本日午後は,アンジェラ・ヒューイットさんのピアノ弾き振りによる,OEK定期公演マイスターシリーズを石川県立音楽堂コンサートホールで聴いてきました。この公演は,2年前の5月に予定されていたのですが,コロナ禍の影響で中止。今回,仕切り直しで開催された念願の公演でした。

プログラムはヒューイットさんが得意とするバッハのピアノ協奏曲を5曲。OEKの定期公演で,協奏曲ばかり5曲というプログラムは大変珍しいことです(バッハのブランデンブルク協奏曲6曲というのが一度ありましたね)。もう一つ,バッハの協奏曲をピアノで演奏するのも,近年珍しいと思います。私自身,これらの曲のうちのいくつかは,チェンバロ協奏曲として聴いたことはありましたが,ピアノで聴くのは今回初めてだと思います。

OEKの編成は,全曲弦楽セクションのみ。ヒューイットさんは,ステージ中央に斜めにピアノを置き,要所要所でコンサートマスターのヤングさんなど,各パートに合図を出しながらの弾き振りでした。

演奏された協奏曲は,前半が3番,5番,7番,後半が2番,1番でした。ヒューイットさんのピアノには,バリバリと技巧を聴かせるような派手なパフォーマンスはないのですが,赤いドレスでステージに登場した瞬間から,ステージがパッと明るくなるようなオーラがあり,その安定感と暖かさのあるピアノに,すべてのお客さんが魅了されていたのではと思いました。

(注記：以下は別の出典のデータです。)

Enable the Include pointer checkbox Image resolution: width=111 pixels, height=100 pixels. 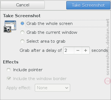[x=9, y=70]
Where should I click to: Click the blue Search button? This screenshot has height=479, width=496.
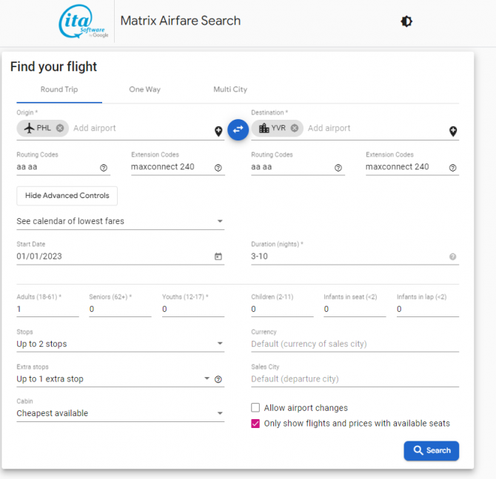click(431, 451)
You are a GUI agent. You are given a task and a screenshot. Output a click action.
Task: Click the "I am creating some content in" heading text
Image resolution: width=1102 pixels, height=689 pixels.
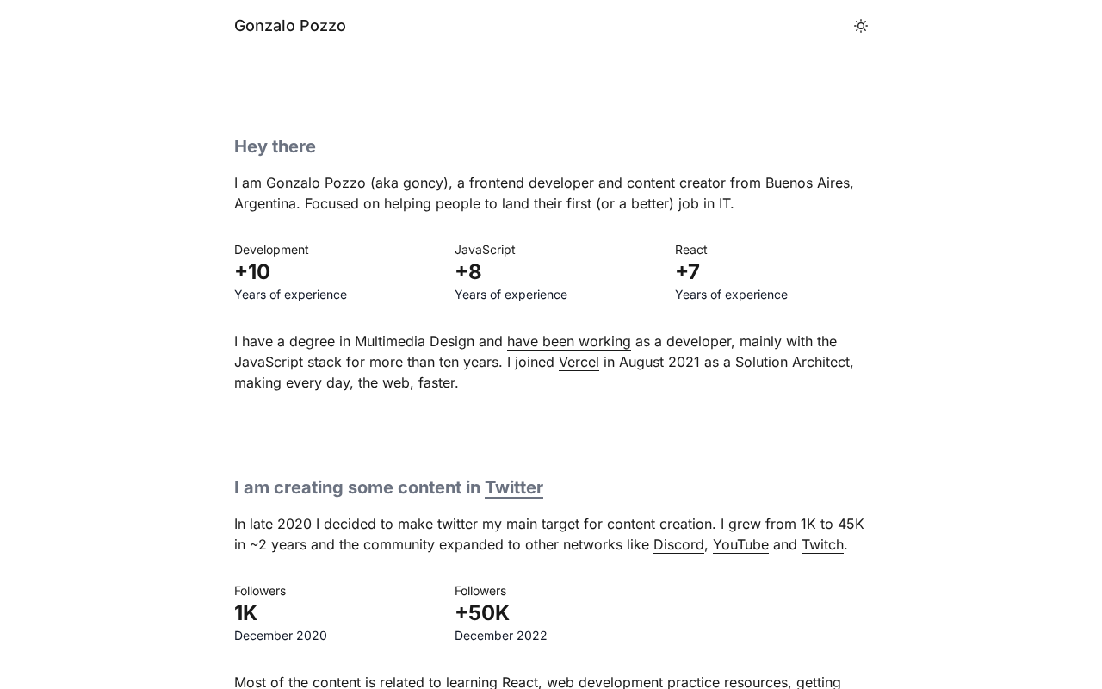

何よりヤングさんを中心としたOEKメンバーの音としっかりバランスを取りながら生き生きとしたアンサンブルを楽しませてくれたのが良かったですね。ピアノと弦楽器の音が融合した時の,軽すぎず,重すぎずの心地良い暖かさを持ったサウンドが素晴らしいと思いました。

5曲の中では,後半最後に演奏された1番が曲の構成的にも,いちばんガッチリとした聴きごたえがありました。ピリッとした切れ味の良い音,くっきりとした歌が続く第2楽章,疾走感のある第3楽章と,次のモーツァルトの時代などにつながるような,協奏曲らしい協奏曲となっていました。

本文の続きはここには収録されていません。